Nous voilà soudain (vous, moi, le voisin) beaucoup plus volontiers affectés qu’infectés. Affectés par la mollesse de l’État, affectés par la fermeté de l’État, affectés par la pénurie de gel hydro-alcoolique et de bon sens, affectés par ces vieux qui osent encore survivre dans les supérettes, affectés par la bêtise, affectés par le chômage, par la promiscuité, par la banqueroute, par les morts qui s'accumulent, par les fake-news, par le Dafalgan de Philippe Leuba, par le conjoint bedonnant qui ne décolle plus du sofa.
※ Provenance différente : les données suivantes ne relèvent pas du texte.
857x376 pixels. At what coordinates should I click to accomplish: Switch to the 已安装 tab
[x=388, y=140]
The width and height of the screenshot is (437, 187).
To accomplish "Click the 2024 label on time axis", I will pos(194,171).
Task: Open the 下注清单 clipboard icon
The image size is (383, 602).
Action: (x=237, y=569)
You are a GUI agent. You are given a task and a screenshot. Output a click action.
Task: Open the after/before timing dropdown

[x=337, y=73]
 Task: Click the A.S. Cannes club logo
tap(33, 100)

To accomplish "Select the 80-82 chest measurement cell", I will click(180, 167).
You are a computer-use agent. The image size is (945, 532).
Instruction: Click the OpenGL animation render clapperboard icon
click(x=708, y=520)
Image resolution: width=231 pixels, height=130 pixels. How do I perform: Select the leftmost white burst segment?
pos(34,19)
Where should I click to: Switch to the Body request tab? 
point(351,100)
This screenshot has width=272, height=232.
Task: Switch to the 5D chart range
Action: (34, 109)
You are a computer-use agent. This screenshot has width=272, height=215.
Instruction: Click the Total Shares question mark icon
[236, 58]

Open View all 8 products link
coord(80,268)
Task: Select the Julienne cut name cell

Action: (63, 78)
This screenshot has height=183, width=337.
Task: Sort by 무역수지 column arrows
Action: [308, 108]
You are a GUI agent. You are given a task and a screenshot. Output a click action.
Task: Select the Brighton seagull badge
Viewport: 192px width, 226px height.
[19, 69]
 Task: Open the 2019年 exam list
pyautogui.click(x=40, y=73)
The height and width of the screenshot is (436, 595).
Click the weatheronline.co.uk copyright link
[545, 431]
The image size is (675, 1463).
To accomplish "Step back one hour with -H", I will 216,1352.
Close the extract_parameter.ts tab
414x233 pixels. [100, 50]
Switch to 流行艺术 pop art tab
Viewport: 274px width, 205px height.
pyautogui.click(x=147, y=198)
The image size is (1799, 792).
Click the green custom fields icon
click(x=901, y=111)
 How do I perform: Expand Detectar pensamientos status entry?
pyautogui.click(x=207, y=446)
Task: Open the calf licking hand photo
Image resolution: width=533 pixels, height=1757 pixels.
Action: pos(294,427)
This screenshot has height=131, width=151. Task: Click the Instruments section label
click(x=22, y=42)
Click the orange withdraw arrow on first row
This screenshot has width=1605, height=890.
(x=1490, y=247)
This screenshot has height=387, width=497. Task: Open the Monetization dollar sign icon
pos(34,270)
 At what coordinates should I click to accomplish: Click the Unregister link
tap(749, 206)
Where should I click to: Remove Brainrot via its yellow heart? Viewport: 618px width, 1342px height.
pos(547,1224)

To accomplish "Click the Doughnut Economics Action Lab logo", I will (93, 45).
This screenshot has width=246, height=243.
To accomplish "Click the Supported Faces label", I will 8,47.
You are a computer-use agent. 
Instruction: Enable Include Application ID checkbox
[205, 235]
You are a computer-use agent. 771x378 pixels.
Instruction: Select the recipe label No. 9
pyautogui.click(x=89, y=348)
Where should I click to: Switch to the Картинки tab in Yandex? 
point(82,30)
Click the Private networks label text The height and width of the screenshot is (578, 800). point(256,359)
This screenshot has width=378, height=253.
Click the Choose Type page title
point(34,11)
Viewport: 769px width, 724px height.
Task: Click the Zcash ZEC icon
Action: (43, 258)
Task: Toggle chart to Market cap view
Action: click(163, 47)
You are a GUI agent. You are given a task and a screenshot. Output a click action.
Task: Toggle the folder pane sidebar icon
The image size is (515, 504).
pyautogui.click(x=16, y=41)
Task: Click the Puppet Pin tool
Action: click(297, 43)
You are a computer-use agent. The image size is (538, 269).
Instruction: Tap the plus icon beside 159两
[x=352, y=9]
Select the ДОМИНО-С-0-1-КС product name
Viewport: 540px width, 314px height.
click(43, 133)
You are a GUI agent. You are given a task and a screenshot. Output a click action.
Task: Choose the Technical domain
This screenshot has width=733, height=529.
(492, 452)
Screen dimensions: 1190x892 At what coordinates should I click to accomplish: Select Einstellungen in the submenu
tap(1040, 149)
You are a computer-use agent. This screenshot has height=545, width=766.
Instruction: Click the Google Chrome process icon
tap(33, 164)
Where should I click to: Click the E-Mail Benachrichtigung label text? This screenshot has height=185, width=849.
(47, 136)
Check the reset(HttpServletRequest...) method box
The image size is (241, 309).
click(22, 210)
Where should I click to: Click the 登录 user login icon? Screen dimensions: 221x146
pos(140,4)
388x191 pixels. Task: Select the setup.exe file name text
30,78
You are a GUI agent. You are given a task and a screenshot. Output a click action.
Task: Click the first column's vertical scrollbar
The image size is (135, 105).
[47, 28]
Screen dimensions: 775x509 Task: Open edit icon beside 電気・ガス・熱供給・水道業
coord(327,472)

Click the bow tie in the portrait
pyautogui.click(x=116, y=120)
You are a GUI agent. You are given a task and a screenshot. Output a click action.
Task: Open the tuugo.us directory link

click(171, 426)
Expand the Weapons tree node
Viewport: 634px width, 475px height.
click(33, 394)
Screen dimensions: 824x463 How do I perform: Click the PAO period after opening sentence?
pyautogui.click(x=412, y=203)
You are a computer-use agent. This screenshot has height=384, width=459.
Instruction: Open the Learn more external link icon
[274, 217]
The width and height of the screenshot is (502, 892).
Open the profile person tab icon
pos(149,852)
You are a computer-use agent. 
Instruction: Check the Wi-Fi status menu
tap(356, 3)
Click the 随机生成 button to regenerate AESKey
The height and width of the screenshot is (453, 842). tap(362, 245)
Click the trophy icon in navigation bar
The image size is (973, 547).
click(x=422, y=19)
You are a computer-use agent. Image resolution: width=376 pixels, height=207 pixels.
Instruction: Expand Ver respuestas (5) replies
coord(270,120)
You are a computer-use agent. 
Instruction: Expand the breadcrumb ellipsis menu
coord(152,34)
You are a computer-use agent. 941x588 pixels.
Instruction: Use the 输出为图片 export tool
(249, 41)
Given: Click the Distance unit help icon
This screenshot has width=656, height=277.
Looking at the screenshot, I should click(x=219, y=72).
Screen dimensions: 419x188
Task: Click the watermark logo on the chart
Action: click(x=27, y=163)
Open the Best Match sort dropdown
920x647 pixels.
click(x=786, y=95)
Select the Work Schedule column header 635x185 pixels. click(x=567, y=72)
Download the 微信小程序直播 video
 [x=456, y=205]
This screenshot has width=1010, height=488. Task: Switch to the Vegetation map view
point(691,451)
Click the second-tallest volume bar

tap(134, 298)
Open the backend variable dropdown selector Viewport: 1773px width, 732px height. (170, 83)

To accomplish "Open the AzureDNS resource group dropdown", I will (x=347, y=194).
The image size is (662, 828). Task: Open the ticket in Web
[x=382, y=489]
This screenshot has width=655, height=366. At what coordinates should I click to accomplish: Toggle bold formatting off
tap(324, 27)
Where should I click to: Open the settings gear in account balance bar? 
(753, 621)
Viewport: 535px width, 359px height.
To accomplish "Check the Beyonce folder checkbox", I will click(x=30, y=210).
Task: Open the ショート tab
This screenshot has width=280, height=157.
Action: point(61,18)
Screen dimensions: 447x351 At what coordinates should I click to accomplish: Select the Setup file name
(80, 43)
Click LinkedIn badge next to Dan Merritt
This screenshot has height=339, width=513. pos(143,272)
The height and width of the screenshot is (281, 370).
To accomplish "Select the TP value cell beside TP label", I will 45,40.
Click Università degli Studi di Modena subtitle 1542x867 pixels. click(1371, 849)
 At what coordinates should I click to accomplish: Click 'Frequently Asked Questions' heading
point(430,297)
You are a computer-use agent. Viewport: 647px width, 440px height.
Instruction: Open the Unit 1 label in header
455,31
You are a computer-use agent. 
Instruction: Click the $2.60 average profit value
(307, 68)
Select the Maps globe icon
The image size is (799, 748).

Plus vous... moins vous...

Désormais, les autorités nous invitent tous les jours à nous pendre fébrilement à leurs lèvres, dans des conférences de presse peut-être un peu trop nombreuses, un peu trop alémaniques, un peu trop anxiogènes, un peu trop cérémonieuses, dans lesquelles on compte encore soigneusement les morts, comme si nous voulions à tout prix entendre le bruit insupportable de la craie qui dessine une nouvelle coche sur un tableau noir. Dans lesquelles vous entendez depuis votre canapé que plus vous y resterez, moins vous risquez d’y rester. Pour autant que vous ne soyez pas médecin, infirmier, chauffeur de bus, policière, pompière, caissier de supermarché, geôlière, cantonnier, livreur, chauffeur de taxi, postière, routier ou pompiste. Et la liste est aussi longue que cette abominable pile de rouleaux de papier toilette qui ronfle à la cave.

Tout comme vous, nous autres journalistes délaissons peu à peu la formule scientifique du virus pour questionner ce célèbre « vivre ensemble », qui embue les hublots de la politique française depuis des années. Bien sûr, ça note encore les victimes, ça enquête dans les hôpitaux, ça bouscule l’élu, ça interviewe le malade, ça répond à vos questions. Mais nous voilà enfin soigneusement penchés sur nos réflexes sociétaux comme un médecin sur un patient qui agonisait sans broncher à plus de 200km/h. Et quoi de mieux qu’un pays stoppé (presque) net sur la bande d’arrêt d’urgence pour profiter de passer un bon coup de balais sur l’autoroute de la moindre de nos insupportables certitudes?